* **Brief**: Write out again, unchanged, the line that has "Given: Open the Breakpoint navigator" and each following line through the end of the entries below; leave pictures out.

Collected data entries
+ + + + + + +
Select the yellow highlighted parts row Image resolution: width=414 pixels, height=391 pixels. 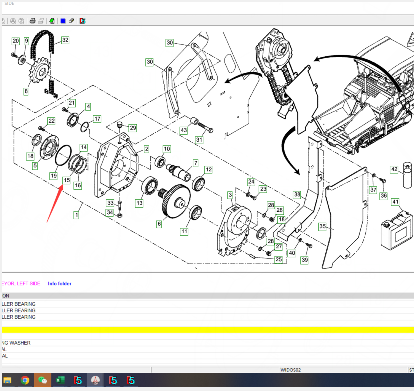click(208, 330)
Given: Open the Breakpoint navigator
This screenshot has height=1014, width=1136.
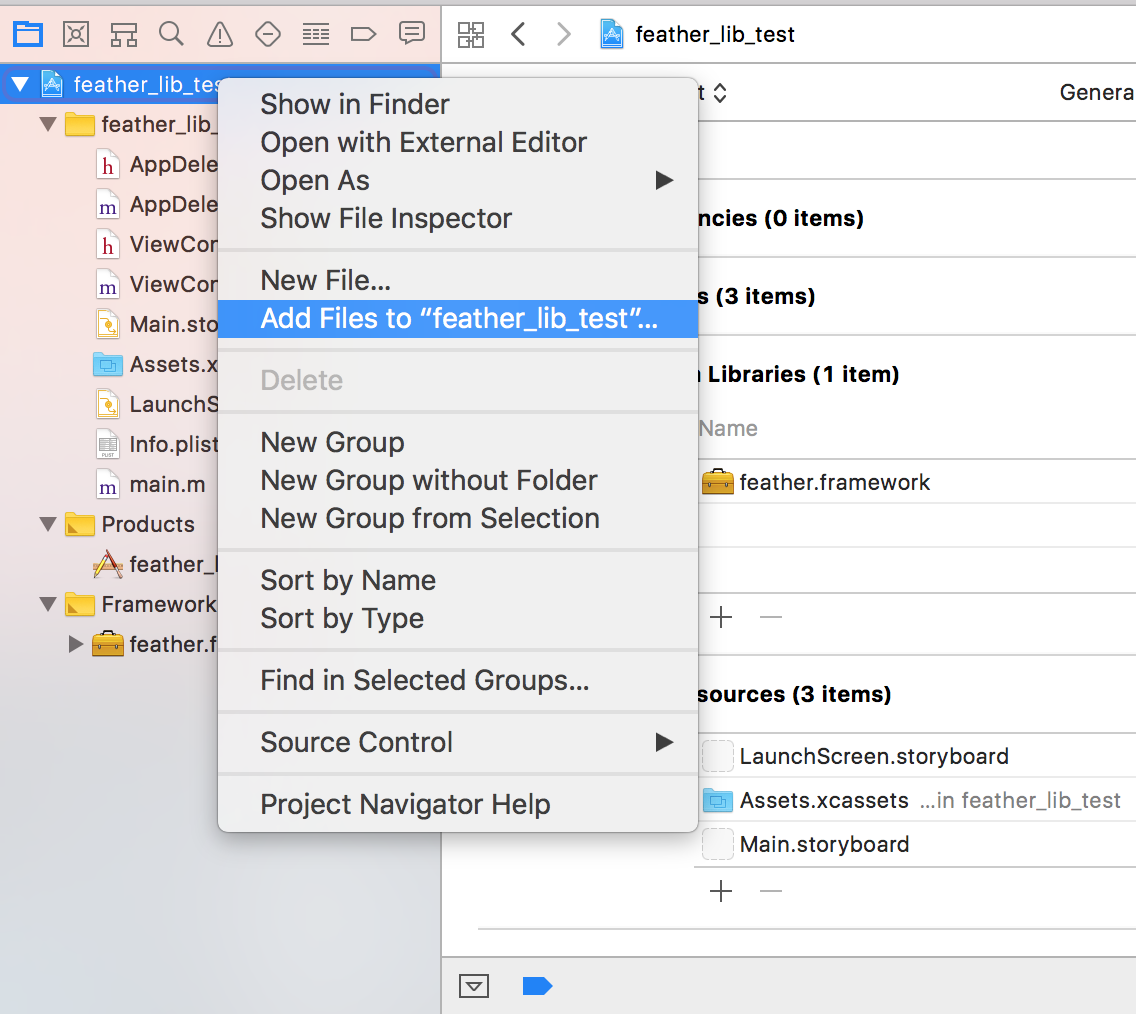Looking at the screenshot, I should point(363,34).
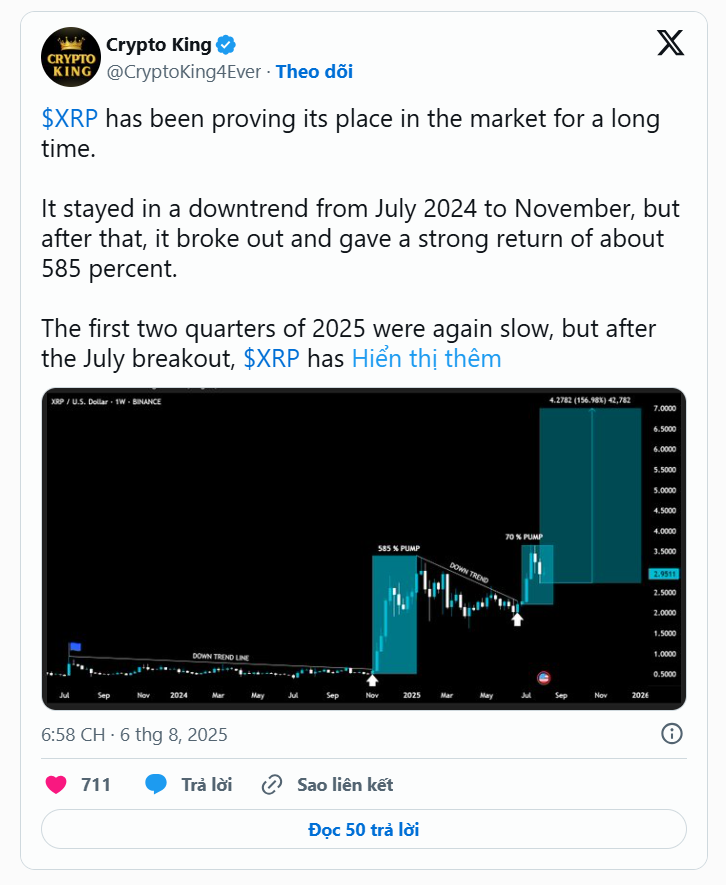Click the "Crypto King" display name
Screen dimensions: 726x885
click(159, 45)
+ + + + + + +
* **Output**:
Given: Open the Breakpoint navigator
This screenshot has height=1014, width=1136.
Looking at the screenshot, I should point(363,34).
Click the "Crypto King" display name
Screen dimensions: 726x885
click(159, 45)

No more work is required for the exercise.